It still has the track and pulleys but no rope, I am thinking a rope would be very expensive , would need about 400 feet worth I estimate.
 
I do have a hay knife and I did try that. It wasnt working well for me because although the old hay is packed down, it doesnt seem to be packed tightly enough for the hay knife to saw it.
 
So, being from Minnesota (me too) you would have access to a walk behind - self propelled - snow blower. Now my first thought would be to try run the straw right through the snow blower....just for fun. That probably would clog up. So next I would mount a piece of wood on the front as a pusher, maybe maker some small sides like a snowplow has, and start pushing. Once you got a central path started I think it might work.

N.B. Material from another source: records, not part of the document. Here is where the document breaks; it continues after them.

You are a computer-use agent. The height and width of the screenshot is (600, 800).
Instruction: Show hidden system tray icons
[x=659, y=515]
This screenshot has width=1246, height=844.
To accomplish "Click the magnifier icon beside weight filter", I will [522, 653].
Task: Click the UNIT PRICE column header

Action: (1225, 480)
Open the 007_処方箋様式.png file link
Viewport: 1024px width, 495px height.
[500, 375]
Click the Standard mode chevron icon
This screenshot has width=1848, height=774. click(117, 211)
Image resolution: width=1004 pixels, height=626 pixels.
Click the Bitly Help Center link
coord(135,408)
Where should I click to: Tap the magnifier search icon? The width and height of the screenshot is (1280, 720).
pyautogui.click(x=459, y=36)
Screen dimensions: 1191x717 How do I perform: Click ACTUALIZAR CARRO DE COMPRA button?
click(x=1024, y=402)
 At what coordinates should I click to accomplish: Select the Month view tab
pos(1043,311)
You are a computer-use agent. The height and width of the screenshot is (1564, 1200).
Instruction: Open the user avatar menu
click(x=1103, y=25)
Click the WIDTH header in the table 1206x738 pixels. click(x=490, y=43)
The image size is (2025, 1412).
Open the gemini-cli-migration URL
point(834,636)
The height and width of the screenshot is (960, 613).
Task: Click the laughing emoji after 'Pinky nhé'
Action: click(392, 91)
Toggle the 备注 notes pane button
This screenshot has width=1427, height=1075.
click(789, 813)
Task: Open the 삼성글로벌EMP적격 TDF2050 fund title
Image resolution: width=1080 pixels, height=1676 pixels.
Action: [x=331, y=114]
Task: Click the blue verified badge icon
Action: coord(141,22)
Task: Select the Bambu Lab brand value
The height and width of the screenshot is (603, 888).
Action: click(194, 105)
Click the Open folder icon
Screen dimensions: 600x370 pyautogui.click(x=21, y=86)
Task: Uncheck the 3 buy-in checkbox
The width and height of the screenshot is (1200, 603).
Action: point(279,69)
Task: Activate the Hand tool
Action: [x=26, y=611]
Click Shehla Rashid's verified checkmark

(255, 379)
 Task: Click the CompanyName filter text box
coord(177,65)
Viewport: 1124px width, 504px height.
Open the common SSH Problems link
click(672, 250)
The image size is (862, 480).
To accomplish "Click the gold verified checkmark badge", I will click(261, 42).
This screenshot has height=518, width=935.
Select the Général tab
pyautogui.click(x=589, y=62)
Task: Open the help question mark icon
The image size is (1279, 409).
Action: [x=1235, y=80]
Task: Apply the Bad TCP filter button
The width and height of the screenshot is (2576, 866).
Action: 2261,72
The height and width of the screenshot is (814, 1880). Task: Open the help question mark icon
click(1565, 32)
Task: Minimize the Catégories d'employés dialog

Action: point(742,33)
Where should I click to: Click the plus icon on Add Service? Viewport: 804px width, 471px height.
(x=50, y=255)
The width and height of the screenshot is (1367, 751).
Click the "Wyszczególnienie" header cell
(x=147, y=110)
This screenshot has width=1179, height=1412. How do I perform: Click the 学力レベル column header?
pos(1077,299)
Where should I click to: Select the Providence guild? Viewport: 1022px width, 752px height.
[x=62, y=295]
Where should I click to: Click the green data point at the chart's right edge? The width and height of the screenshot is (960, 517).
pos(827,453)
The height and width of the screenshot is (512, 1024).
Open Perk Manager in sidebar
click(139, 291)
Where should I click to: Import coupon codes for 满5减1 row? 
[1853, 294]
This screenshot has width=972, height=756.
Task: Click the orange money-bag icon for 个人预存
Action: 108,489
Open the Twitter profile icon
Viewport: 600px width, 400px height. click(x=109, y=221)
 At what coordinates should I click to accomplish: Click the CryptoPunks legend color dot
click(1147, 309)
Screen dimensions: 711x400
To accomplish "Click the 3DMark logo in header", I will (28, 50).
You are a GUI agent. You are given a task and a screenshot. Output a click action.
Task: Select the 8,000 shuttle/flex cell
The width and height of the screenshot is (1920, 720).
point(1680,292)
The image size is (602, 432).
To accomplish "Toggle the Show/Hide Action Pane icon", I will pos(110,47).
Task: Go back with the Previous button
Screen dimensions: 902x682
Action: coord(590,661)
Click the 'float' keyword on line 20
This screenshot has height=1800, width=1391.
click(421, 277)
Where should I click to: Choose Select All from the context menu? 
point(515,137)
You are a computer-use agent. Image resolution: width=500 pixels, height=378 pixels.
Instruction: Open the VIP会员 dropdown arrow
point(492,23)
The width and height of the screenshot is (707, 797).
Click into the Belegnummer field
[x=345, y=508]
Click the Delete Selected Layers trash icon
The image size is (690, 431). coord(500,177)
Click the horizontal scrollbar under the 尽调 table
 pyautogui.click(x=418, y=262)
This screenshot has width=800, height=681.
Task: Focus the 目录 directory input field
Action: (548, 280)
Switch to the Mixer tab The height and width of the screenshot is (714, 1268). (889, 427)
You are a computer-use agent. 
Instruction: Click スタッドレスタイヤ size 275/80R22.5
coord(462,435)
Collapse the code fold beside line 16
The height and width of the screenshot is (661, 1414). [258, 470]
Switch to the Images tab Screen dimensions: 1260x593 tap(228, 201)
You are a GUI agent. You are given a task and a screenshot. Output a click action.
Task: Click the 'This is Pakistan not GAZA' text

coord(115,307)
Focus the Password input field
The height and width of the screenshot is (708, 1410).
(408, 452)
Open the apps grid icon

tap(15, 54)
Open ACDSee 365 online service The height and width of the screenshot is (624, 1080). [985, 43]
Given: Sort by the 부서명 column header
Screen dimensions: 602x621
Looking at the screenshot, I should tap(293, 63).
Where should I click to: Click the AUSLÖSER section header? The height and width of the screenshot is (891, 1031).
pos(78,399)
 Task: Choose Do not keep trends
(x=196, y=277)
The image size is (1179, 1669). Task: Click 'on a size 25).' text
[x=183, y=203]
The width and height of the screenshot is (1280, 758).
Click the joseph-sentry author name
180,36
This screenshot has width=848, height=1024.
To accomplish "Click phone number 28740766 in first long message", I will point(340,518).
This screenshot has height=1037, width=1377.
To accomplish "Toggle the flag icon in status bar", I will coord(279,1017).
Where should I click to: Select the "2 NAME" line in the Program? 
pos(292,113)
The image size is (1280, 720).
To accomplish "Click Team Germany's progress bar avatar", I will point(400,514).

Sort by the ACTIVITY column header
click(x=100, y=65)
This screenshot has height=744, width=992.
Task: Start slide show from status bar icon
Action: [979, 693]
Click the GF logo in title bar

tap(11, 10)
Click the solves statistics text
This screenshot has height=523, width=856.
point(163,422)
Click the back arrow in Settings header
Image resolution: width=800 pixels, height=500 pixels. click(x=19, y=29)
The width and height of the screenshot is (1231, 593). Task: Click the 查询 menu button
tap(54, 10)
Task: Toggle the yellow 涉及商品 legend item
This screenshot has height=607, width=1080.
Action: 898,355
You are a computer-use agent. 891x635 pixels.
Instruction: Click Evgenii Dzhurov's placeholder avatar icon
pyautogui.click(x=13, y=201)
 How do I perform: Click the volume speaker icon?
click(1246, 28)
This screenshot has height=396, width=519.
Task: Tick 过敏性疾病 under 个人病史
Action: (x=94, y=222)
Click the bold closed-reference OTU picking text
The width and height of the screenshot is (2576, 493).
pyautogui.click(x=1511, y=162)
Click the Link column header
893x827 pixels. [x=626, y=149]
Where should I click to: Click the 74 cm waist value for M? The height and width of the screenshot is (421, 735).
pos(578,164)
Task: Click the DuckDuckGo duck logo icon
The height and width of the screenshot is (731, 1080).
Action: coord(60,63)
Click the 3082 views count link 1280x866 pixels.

Good Luck!
 
Now days they have those suction machines they hook to a tractor pto and pull grain out of grain bens and drop it into a truck. Is the hay loose enough that one of those might work? Just a thought. Paul
 
what I done on one mow was tied a baler twine to my little dog and she ran around the mow under the beams where the coons had a tunnel. I then tied a rope to the twine and pulled it through. then tied a 1/2 inch cable to the rope pulled it through. then hooked the cable to a winch and pulled over half the mow outside where the cows cleaned it up . what was left was loosened up and much easier to fork out.
 
after i got rid of the cows, i made a point to clean out the mow of the 3-4 ft of chaff, mixed in the mixer for the heifers i kept, took about a year, at 6 large forksfull a day. my other barn on the other farm had hay in mow for20+ years. we pitched it outside into the hay baler, sold to landscapper for seeding alongside a highway, atleast i got paid a $1 a bale. wasnt fun tho, it was hot, windy and dusty, but got done. job i dont wanna do again
 
Try sharpening the knife.

Have someone stand on the hay with feet apart and cut between (this will draw some comments). Holding the hay down may help, just and idea.